*** RECORDS FOR THIS EXERCISE ***

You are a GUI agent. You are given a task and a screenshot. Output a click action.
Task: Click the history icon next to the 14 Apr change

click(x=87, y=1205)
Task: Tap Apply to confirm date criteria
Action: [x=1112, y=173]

***

• [WHAT THE TASK ASKS]: This exercise calls for the entries to be restated exactly.

• [OUTPUT FOR THIS EXERCISE]:
You are a GUI agent. You are given a task and a screenshot. Output a click action.
Task: Click the history icon next to the 14 Apr change

click(x=87, y=1205)
Task: Tap Apply to confirm date criteria
Action: [x=1112, y=173]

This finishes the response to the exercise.